──────── DATA PROVIDED ────────

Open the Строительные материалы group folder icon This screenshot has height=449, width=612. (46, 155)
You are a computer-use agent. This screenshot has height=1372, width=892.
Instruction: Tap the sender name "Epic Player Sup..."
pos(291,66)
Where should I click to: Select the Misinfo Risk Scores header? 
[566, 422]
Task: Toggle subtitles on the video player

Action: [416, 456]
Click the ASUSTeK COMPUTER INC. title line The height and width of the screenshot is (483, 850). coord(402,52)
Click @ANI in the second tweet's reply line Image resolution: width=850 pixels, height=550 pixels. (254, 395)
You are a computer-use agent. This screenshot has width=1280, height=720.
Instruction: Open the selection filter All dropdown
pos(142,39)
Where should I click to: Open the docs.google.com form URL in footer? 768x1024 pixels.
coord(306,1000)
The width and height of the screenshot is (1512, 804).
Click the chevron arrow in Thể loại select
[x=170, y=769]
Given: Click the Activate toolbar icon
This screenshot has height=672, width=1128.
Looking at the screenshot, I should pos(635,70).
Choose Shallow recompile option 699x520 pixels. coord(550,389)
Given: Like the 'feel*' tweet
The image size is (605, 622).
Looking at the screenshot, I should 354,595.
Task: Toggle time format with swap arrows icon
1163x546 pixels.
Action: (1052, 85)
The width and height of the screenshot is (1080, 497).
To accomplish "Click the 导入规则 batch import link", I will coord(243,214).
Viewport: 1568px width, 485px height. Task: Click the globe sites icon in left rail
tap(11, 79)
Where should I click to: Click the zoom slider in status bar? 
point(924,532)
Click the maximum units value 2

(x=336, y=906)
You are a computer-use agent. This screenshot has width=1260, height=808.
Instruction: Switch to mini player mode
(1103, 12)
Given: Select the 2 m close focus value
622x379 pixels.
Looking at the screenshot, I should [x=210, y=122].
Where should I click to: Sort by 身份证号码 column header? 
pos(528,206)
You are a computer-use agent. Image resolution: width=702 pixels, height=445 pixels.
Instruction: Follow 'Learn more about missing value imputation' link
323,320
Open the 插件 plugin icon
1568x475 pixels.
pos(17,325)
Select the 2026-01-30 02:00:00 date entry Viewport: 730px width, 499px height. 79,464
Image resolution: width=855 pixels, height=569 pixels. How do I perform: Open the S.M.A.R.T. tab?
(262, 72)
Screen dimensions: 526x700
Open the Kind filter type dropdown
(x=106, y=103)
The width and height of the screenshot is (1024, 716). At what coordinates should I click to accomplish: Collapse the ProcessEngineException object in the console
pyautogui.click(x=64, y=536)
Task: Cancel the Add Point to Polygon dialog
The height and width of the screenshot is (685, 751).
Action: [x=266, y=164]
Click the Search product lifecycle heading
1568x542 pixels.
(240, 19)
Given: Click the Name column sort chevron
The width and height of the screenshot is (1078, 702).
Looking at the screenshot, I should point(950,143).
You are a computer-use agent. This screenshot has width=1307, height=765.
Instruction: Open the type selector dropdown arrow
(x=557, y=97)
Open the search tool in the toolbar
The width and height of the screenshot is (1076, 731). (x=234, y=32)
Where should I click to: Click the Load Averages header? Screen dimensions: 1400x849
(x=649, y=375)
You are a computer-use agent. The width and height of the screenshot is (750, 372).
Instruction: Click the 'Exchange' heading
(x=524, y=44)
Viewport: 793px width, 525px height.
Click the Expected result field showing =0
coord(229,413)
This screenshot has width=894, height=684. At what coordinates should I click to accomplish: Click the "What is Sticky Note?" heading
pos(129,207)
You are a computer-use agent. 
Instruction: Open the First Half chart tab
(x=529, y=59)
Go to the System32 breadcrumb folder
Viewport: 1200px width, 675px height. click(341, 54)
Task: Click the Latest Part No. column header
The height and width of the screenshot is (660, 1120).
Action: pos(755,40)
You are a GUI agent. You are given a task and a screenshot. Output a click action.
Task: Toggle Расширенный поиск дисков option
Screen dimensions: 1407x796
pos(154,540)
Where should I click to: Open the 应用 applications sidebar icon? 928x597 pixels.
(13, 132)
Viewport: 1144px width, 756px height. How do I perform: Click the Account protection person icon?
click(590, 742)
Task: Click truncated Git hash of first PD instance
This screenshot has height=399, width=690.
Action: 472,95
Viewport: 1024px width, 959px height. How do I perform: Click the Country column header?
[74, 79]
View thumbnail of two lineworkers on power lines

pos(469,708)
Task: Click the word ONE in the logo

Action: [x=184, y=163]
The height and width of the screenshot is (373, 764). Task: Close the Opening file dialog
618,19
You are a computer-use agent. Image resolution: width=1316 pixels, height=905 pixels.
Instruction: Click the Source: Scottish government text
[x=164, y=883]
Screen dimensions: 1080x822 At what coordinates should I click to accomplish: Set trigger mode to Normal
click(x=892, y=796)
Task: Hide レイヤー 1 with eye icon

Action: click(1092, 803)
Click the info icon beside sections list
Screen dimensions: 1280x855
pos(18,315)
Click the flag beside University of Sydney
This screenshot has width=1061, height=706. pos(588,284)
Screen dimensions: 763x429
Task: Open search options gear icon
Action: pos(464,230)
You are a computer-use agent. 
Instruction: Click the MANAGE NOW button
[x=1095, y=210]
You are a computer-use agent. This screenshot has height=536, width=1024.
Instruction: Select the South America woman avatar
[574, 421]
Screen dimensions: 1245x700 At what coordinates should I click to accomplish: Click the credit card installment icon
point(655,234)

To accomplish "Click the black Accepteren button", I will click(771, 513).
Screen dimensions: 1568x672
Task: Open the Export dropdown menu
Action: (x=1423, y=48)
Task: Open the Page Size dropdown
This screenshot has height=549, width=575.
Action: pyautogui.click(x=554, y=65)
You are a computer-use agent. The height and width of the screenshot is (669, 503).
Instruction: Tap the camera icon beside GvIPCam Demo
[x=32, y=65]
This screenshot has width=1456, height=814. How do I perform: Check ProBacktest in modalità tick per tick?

────────

▶ [BRIEF]: Send back all of the entries exactly, with nothing missing.

▶ [FINAL ANSWER]:
Open the Строительные материалы group folder icon This screenshot has height=449, width=612. (46, 155)
You are a computer-use agent. This screenshot has height=1372, width=892.
Instruction: Tap the sender name "Epic Player Sup..."
pos(291,66)
Where should I click to: Select the Misinfo Risk Scores header? 
[566, 422]
Task: Toggle subtitles on the video player

Action: [416, 456]
Click the ASUSTeK COMPUTER INC. title line The height and width of the screenshot is (483, 850). coord(402,52)
Click @ANI in the second tweet's reply line Image resolution: width=850 pixels, height=550 pixels. (254, 395)
You are a computer-use agent. This screenshot has width=1280, height=720.
Instruction: Open the selection filter All dropdown
pos(142,39)
Where should I click to: Open the docs.google.com form URL in footer? 768x1024 pixels.
coord(306,1000)
The width and height of the screenshot is (1512, 804).
Click the chevron arrow in Thể loại select
[x=170, y=769]
Given: Click the Activate toolbar icon
This screenshot has height=672, width=1128.
Looking at the screenshot, I should pos(635,70).
Choose Shallow recompile option 699x520 pixels. coord(550,389)
Given: Like the 'feel*' tweet
The image size is (605, 622).
Looking at the screenshot, I should 354,595.
Task: Toggle time format with swap arrows icon
1163x546 pixels.
Action: (1052, 85)
The width and height of the screenshot is (1080, 497).
To accomplish "Click the 导入规则 batch import link", I will coord(243,214).
Viewport: 1568px width, 485px height. Task: Click the globe sites icon in left rail
tap(11, 79)
Where should I click to: Click the zoom slider in status bar? 
point(924,532)
Click the maximum units value 2

(x=336, y=906)
You are a computer-use agent. This screenshot has width=1260, height=808.
Instruction: Switch to mini player mode
(1103, 12)
Given: Select the 2 m close focus value
622x379 pixels.
Looking at the screenshot, I should [x=210, y=122].
Where should I click to: Sort by 身份证号码 column header? 
pos(528,206)
You are a computer-use agent. Image resolution: width=702 pixels, height=445 pixels.
Instruction: Follow 'Learn more about missing value imputation' link
323,320
Open the 插件 plugin icon
1568x475 pixels.
pos(17,325)
Select the 2026-01-30 02:00:00 date entry Viewport: 730px width, 499px height. 79,464
Image resolution: width=855 pixels, height=569 pixels. How do I perform: Open the S.M.A.R.T. tab?
(262, 72)
Screen dimensions: 526x700
Open the Kind filter type dropdown
(x=106, y=103)
The width and height of the screenshot is (1024, 716). At what coordinates should I click to accomplish: Collapse the ProcessEngineException object in the console
pyautogui.click(x=64, y=536)
Task: Cancel the Add Point to Polygon dialog
The height and width of the screenshot is (685, 751).
Action: [x=266, y=164]
Click the Search product lifecycle heading
1568x542 pixels.
(240, 19)
Given: Click the Name column sort chevron
The width and height of the screenshot is (1078, 702).
Looking at the screenshot, I should point(950,143).
You are a computer-use agent. This screenshot has width=1307, height=765.
Instruction: Open the type selector dropdown arrow
(x=557, y=97)
Open the search tool in the toolbar
The width and height of the screenshot is (1076, 731). (x=234, y=32)
Where should I click to: Click the Load Averages header? Screen dimensions: 1400x849
(x=649, y=375)
You are a computer-use agent. The width and height of the screenshot is (750, 372).
Instruction: Click the 'Exchange' heading
(x=524, y=44)
Viewport: 793px width, 525px height.
Click the Expected result field showing =0
coord(229,413)
This screenshot has width=894, height=684. At what coordinates should I click to accomplish: Click the "What is Sticky Note?" heading
pos(129,207)
You are a computer-use agent. 
Instruction: Open the First Half chart tab
(x=529, y=59)
Go to the System32 breadcrumb folder
Viewport: 1200px width, 675px height. click(341, 54)
Task: Click the Latest Part No. column header
The height and width of the screenshot is (660, 1120).
Action: pos(755,40)
You are a GUI agent. You are given a task and a screenshot. Output a click action.
Task: Toggle Расширенный поиск дисков option
Screen dimensions: 1407x796
pos(154,540)
Where should I click to: Open the 应用 applications sidebar icon? 928x597 pixels.
(13, 132)
Viewport: 1144px width, 756px height. How do I perform: Click the Account protection person icon?
click(590, 742)
Task: Click truncated Git hash of first PD instance
This screenshot has height=399, width=690.
Action: 472,95
Viewport: 1024px width, 959px height. How do I perform: Click the Country column header?
[74, 79]
View thumbnail of two lineworkers on power lines

pos(469,708)
Task: Click the word ONE in the logo

Action: [x=184, y=163]
The height and width of the screenshot is (373, 764). Task: Close the Opening file dialog
618,19
You are a computer-use agent. Image resolution: width=1316 pixels, height=905 pixels.
Instruction: Click the Source: Scottish government text
[x=164, y=883]
Screen dimensions: 1080x822 At what coordinates should I click to accomplish: Set trigger mode to Normal
click(x=892, y=796)
Task: Hide レイヤー 1 with eye icon

Action: click(1092, 803)
Click the info icon beside sections list
Screen dimensions: 1280x855
pos(18,315)
Click the flag beside University of Sydney
This screenshot has width=1061, height=706. pos(588,284)
Screen dimensions: 763x429
Task: Open search options gear icon
Action: pos(464,230)
You are a computer-use agent. 
Instruction: Click the MANAGE NOW button
[x=1095, y=210]
You are a computer-use agent. This screenshot has height=536, width=1024.
Instruction: Select the South America woman avatar
[574, 421]
Screen dimensions: 1245x700 At what coordinates should I click to accomplish: Click the credit card installment icon
point(655,234)

To accomplish "Click the black Accepteren button", I will click(771, 513).
Screen dimensions: 1568x672
Task: Open the Export dropdown menu
Action: (x=1423, y=48)
Task: Open the Page Size dropdown
This screenshot has height=549, width=575.
Action: pyautogui.click(x=554, y=65)
You are a computer-use agent. The height and width of the screenshot is (669, 503).
Instruction: Tap the camera icon beside GvIPCam Demo
[x=32, y=65]
This screenshot has width=1456, height=814. How do I perform: Check ProBacktest in modalità tick per tick?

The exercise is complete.